Why would people destroy a school library? How enraged would they have to be?

“These schools are places for children to learn,” Mr. Gaston said. “I just can’t understand someone being that angry.”

After the administration building has been gutted of its productive innards, someone from Dallas ISD will come by with a giant padlock and seal it shut, perhaps for decades, like some bad-management time capsule.

Last meeting, last tears

Wednesday night was Wilmer-Hutchins’ final board meeting, and it was a sleepy affair – a far sight from the mud fights that used to erupt like Old Faithful. (As former trustee Joan Bonner used to say: “Instead of spending money and going to the zoo, just get yourself a bag of popcorn and a drink and come to a board meeting. It’s just as entertaining.”)

Only five people turned up for the valedictory. There was Ms. Bonner, the “1” of countless 6-1 board votes and often the only board voice opposing indicted Dr. Matthews. And there was Lionel Churchill, one of the district’s first black board members in the 1970s and perhaps the most tactically skilled opponent of the Matthews regime.

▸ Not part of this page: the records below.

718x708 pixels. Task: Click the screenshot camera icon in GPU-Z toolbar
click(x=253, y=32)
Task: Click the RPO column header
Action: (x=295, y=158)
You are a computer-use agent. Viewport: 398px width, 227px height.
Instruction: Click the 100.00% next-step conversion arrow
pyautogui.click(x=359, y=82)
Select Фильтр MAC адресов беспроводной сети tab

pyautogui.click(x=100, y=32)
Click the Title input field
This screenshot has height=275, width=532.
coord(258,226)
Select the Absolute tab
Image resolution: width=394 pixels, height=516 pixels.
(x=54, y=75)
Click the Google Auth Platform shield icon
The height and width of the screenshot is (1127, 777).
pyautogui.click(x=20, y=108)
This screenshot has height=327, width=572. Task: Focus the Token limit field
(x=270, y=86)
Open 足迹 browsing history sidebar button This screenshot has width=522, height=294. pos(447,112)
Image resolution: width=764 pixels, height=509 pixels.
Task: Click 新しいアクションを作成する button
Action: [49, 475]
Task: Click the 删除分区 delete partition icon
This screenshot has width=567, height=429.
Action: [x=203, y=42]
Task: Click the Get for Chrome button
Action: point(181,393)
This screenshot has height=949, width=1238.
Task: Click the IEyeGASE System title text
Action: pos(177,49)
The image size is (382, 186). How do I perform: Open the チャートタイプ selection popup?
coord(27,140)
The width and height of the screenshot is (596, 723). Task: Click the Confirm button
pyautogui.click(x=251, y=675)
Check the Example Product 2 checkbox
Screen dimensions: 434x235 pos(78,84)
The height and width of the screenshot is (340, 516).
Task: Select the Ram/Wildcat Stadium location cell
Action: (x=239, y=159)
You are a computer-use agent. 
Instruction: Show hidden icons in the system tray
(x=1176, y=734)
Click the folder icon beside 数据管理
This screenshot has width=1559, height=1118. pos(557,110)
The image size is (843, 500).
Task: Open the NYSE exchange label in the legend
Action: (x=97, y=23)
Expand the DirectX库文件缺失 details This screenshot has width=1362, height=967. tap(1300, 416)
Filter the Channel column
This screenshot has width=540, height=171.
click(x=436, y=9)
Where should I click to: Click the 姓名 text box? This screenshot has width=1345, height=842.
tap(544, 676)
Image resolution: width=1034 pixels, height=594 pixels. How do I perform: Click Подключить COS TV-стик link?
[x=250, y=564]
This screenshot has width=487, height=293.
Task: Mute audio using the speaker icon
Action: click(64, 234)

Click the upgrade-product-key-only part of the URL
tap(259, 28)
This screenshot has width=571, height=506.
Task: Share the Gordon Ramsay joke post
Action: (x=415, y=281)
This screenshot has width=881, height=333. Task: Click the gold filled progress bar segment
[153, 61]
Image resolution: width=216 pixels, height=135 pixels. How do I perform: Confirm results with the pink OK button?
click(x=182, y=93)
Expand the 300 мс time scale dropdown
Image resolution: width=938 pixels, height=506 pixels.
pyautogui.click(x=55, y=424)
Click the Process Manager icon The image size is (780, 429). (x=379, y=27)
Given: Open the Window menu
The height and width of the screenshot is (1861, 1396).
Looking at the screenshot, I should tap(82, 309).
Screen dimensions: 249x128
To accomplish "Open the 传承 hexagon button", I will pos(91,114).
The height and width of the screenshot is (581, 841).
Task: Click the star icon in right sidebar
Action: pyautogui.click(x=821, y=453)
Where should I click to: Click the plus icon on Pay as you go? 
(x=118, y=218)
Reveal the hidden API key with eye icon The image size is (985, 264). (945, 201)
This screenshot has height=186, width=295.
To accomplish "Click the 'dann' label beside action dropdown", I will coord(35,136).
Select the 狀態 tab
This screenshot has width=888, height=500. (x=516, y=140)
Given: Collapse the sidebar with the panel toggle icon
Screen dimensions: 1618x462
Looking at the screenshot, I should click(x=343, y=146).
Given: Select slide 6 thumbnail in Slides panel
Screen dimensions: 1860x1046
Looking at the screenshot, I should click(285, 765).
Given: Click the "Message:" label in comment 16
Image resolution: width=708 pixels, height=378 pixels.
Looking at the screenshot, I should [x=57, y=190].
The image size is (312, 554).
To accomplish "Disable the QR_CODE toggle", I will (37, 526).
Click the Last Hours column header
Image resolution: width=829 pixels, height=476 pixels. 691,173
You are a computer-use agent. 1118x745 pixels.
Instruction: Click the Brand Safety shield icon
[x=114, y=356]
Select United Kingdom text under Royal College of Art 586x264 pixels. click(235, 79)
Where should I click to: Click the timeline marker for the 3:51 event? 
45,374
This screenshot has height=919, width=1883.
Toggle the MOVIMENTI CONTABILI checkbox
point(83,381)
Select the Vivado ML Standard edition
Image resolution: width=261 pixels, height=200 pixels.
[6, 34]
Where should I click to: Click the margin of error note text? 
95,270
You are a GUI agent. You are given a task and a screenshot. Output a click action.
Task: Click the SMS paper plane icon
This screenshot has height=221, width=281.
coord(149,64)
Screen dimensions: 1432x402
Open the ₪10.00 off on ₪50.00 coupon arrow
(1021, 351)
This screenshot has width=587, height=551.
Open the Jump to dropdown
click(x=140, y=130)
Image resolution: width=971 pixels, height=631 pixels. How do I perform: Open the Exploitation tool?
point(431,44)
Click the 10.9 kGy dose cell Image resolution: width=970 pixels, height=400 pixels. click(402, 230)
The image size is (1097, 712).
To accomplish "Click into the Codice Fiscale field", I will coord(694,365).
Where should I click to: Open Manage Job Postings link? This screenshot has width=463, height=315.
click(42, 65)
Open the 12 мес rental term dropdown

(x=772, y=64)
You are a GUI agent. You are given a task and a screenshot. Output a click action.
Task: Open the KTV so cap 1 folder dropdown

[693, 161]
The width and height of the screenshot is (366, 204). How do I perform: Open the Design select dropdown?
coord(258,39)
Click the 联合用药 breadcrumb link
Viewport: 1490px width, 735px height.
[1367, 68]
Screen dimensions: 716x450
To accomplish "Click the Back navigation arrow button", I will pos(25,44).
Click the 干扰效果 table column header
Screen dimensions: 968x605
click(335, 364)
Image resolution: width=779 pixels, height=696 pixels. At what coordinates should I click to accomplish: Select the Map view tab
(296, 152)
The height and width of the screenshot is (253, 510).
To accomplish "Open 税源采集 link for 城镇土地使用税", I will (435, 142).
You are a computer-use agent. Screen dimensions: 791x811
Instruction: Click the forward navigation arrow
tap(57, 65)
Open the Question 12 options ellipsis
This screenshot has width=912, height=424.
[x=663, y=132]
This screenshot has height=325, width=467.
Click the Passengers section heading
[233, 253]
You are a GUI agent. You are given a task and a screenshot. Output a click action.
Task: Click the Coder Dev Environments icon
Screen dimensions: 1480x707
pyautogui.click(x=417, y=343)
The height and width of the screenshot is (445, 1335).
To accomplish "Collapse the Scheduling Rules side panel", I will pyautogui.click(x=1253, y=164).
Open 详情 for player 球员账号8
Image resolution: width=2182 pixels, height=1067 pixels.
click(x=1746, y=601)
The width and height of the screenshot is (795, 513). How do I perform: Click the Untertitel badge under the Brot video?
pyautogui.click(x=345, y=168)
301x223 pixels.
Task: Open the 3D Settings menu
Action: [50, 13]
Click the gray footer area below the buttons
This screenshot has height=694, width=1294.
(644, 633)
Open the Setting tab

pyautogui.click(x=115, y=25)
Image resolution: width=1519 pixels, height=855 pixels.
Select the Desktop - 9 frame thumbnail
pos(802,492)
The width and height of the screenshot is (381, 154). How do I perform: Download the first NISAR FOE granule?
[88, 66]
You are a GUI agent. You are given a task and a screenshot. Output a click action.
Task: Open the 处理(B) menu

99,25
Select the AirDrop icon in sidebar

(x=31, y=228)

“So many things were not working that it was hard to see how it could be fixed,” he said. “You could never weed out the whole root cause of the problem without just terminating everybody and starting over.”

Those in the audience had one last chance to give the board a piece of their mind. Each had been a prominent critic of the Matthews administration, but – with the exception of Mr. Churchill – each thought dissolving the district was going too far.

“I’m hurt and I’m angry,” Ms. Bonner said. “Because as parents…”

Here she started to cry, something the iron-willed Ms. Bonner is not known for. Her son Jeremy just graduated from A. Maceo Smith High School without missing a single day of school from age 3 on. He’s joining the Marine Corps.

“Because as parents, all the love we had for our children was not enough to save the district,” Ms. Bonner said. “We didn’t have the legal power or the financial power.”

The substance of the meeting was perfunctory. There were accounts to be transferred, utilities to be cut, buildings to be rekeyed. Let it be noted that the last official act of the Wilmer-Hutchins board was to approve a $617 legal settlement with a former employee named Letha Green. Hers was one of the 72 lawsuits filed over the district’s demise.

At the meeting’s close, the district’s leaders gave a quick round of thank-yous to each other and to the remaining staff. Then board president Albert Black closed up shop.

“Today is the 28th of June, two thousand and six. The time is 8:52 p.m.” Pause. “And with our work being concluded, we are adjourned.”